## What is required:
Render all of the data below as a JSON list of strings, one string per line, with blank lines skipped. Leave the pictures out.

## Material to process:
○ ○ ○ ○

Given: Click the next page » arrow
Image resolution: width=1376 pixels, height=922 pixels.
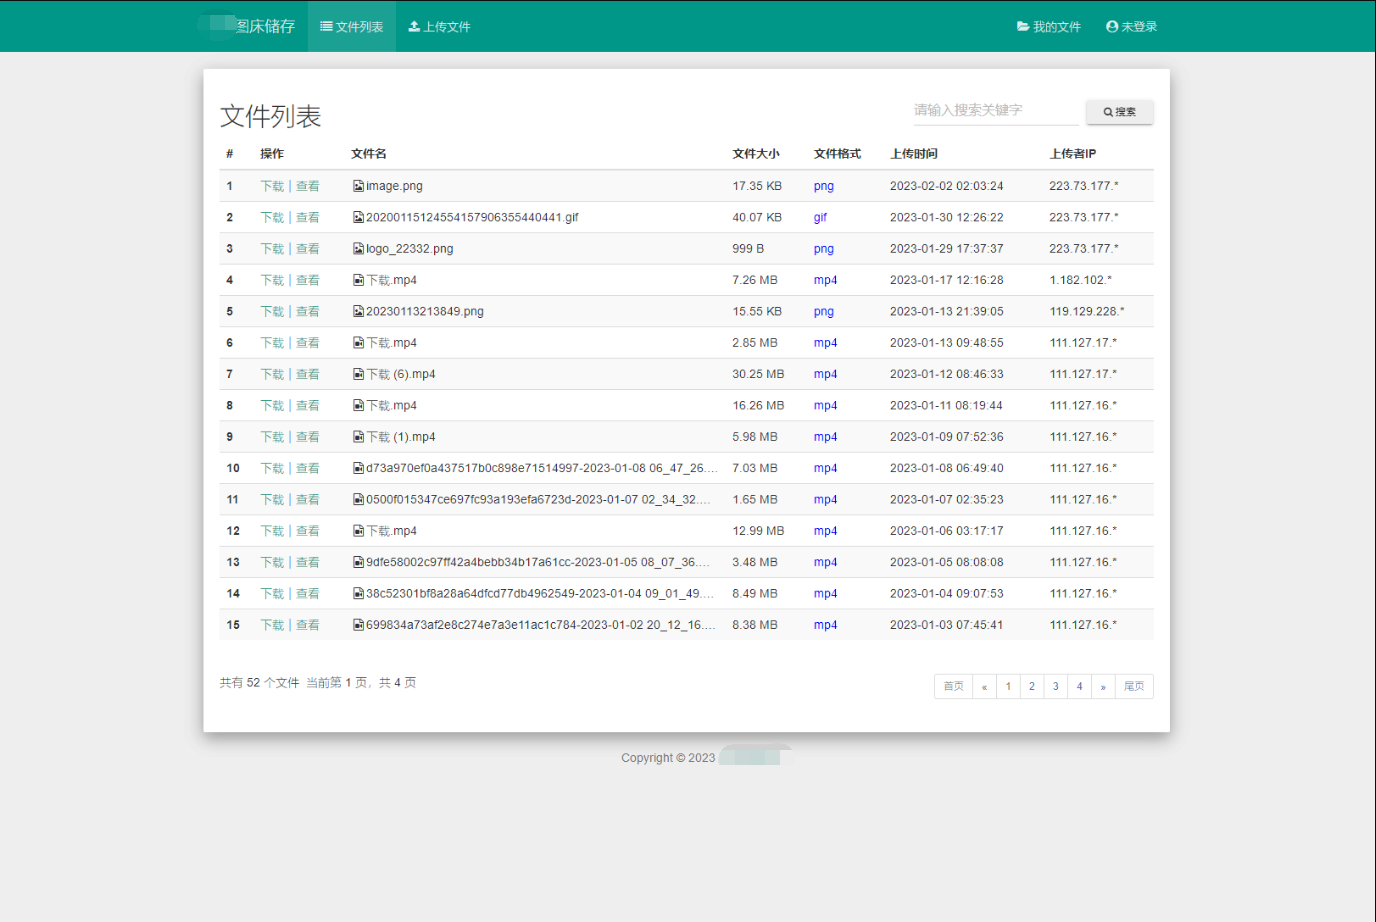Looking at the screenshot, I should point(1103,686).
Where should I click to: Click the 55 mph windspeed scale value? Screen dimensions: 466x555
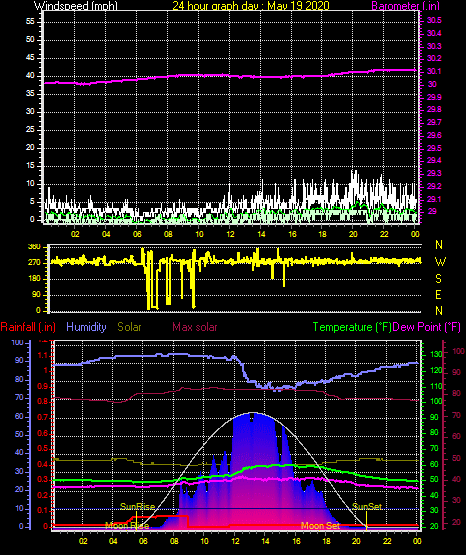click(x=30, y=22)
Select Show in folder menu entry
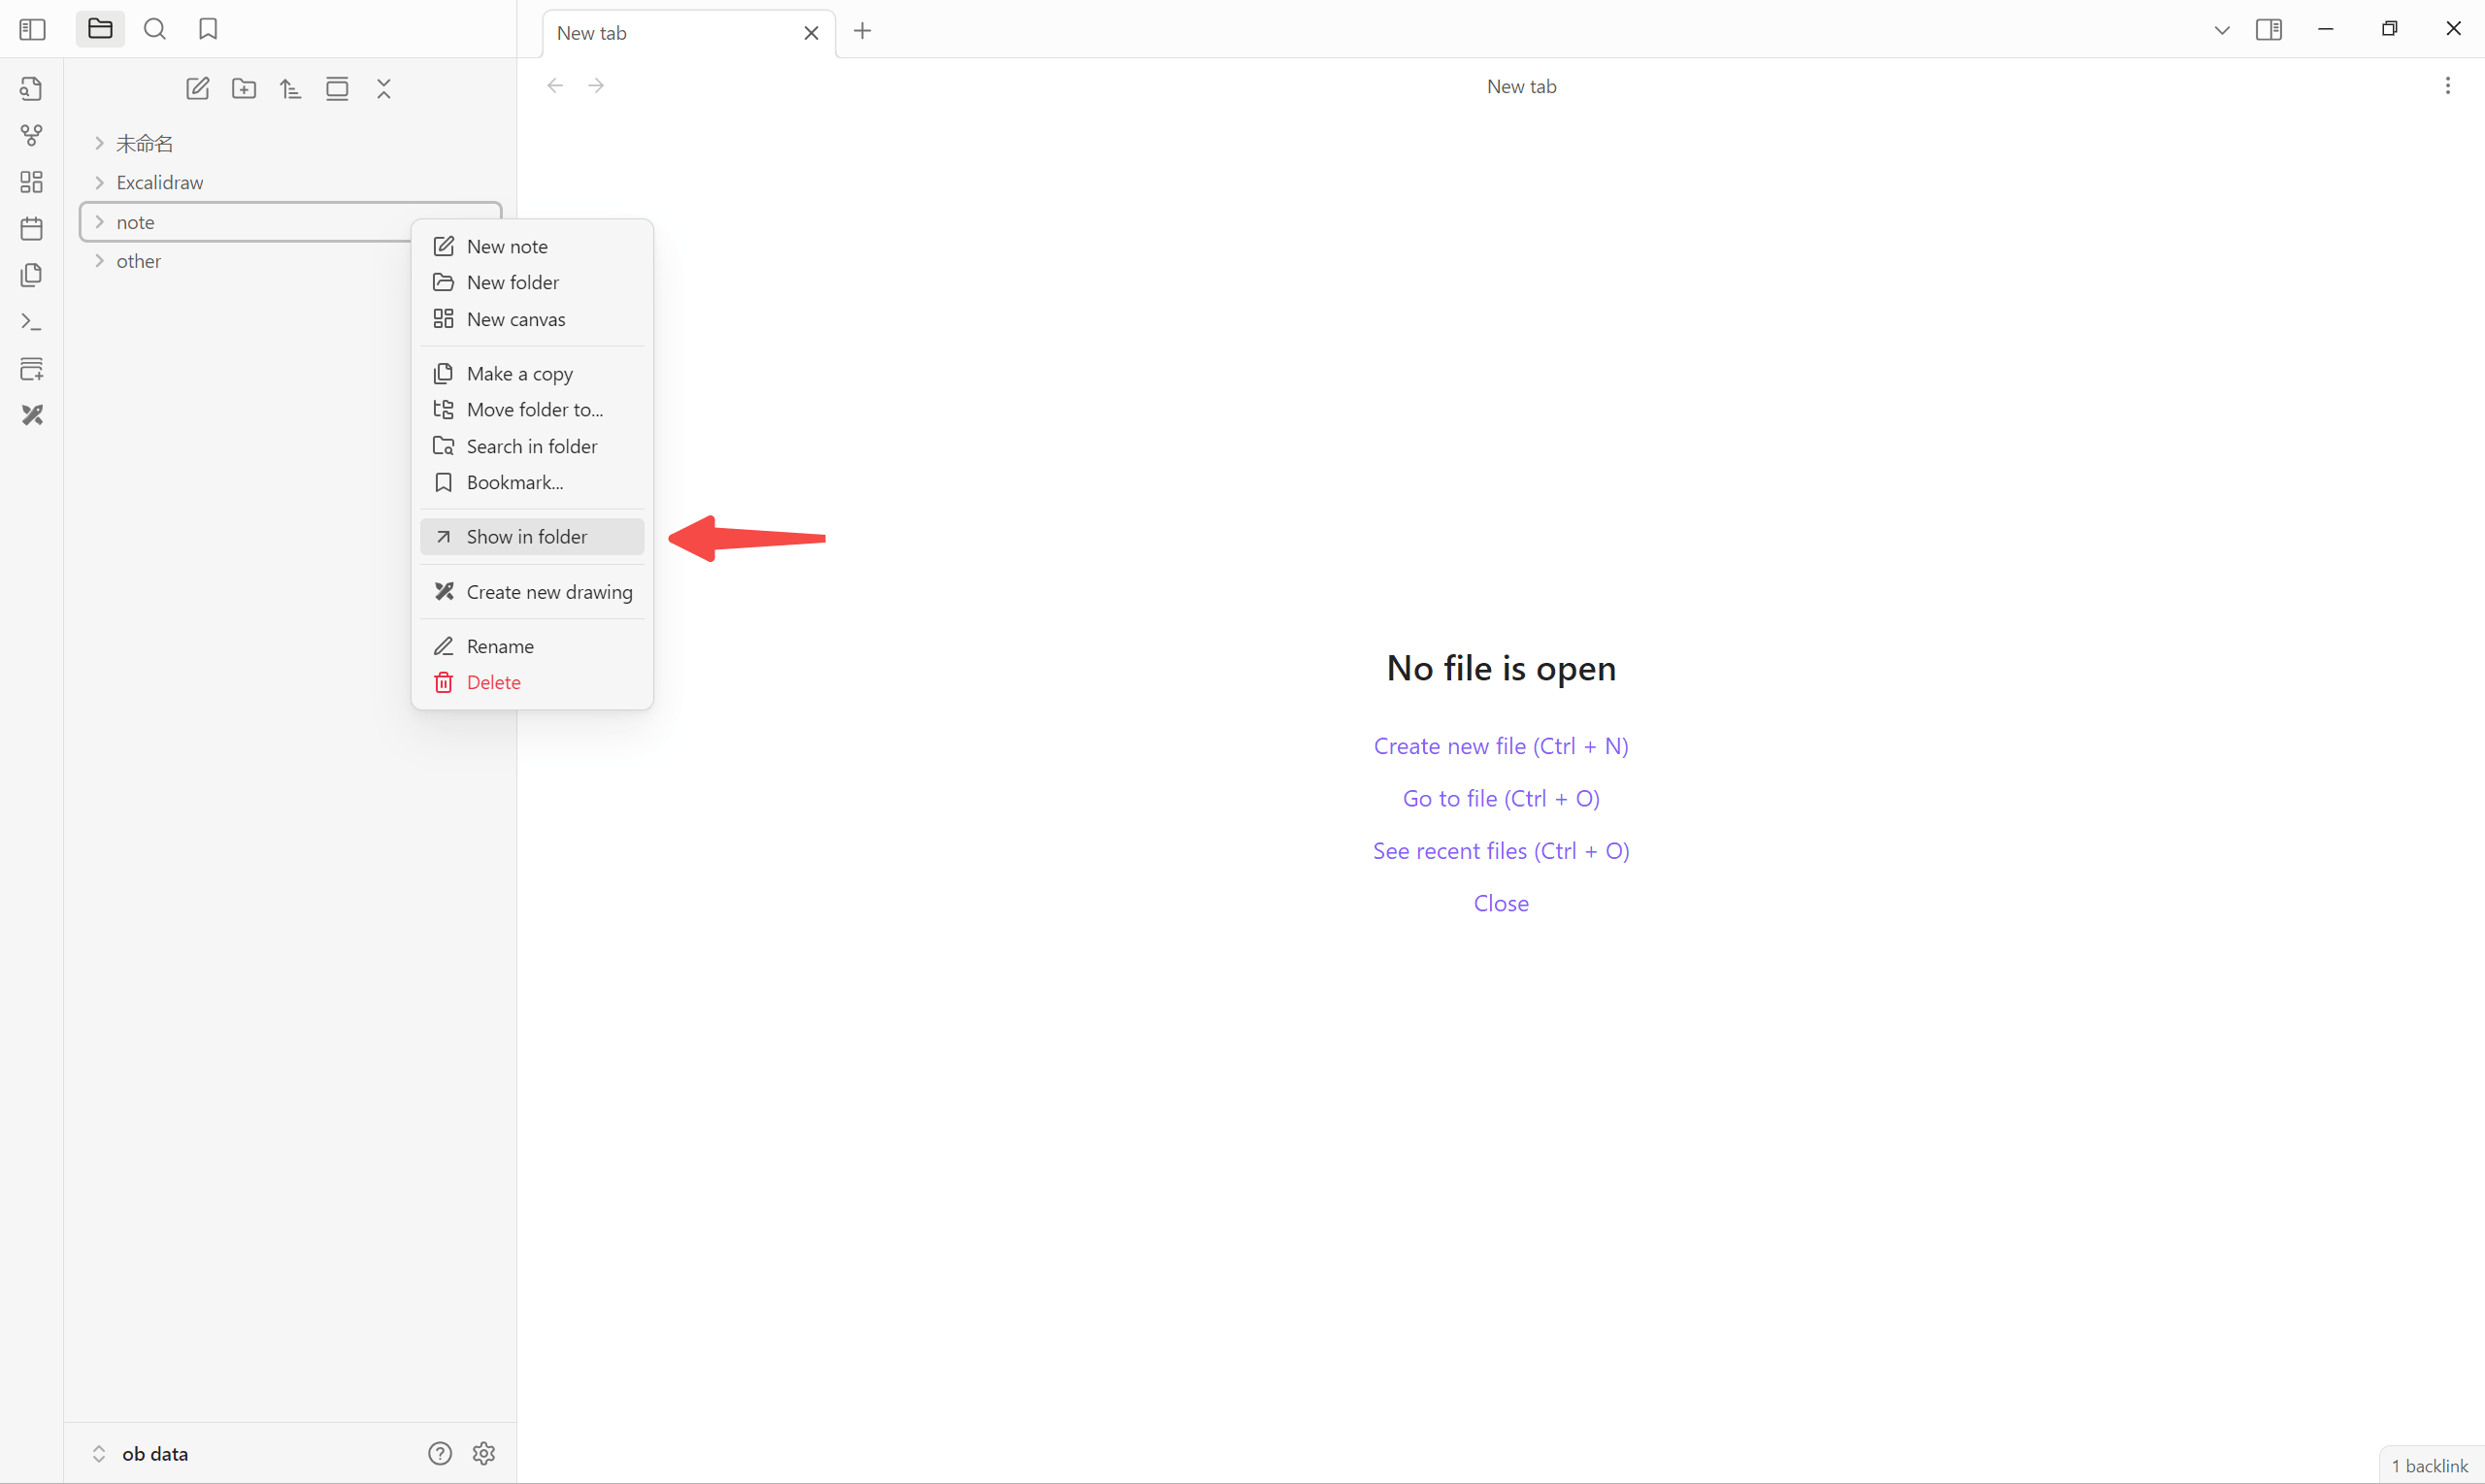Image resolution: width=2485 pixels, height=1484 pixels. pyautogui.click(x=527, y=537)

○ ○ ○ ○

## Finished task:
[
  "Given: Click the next page » arrow",
  "Image resolution: width=1376 pixels, height=922 pixels.",
  "Looking at the screenshot, I should point(1103,686).",
  "Where should I click to: Click the 55 mph windspeed scale value? Screen dimensions: 466x555",
  "click(x=30, y=22)",
  "Select Show in folder menu entry",
  "Image resolution: width=2485 pixels, height=1484 pixels. pyautogui.click(x=527, y=537)"
]